List each line of the data that holds the string "agent", please.

GIVEN INFORMATION =
______________________________

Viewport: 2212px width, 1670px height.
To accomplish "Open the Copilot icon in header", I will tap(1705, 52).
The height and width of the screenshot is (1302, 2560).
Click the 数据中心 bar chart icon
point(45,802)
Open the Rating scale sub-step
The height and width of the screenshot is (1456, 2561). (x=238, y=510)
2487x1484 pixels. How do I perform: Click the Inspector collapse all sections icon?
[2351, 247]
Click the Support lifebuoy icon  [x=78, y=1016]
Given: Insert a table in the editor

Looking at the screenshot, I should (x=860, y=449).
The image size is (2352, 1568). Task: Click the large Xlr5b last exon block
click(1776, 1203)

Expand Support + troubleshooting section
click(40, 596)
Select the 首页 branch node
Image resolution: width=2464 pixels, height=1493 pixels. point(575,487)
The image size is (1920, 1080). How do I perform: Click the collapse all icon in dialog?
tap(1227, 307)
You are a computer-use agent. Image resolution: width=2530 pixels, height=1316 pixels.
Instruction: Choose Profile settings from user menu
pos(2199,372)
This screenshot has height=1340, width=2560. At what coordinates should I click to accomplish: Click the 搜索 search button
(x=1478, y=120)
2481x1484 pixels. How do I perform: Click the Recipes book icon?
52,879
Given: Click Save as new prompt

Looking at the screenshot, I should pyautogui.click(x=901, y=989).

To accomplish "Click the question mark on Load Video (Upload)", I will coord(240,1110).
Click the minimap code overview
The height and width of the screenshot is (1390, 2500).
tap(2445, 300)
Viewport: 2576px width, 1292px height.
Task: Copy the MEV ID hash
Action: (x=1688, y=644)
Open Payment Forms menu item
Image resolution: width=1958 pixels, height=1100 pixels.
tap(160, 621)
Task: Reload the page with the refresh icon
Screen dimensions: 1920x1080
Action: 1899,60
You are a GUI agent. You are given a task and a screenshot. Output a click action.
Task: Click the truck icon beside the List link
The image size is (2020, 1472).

______________________________

TASK ANSWER =
You are a computer-use agent. Image resolution: width=2530 pixels, height=1316 pixels.
You are a GUI agent. You are given a task and a screenshot. Output a click action.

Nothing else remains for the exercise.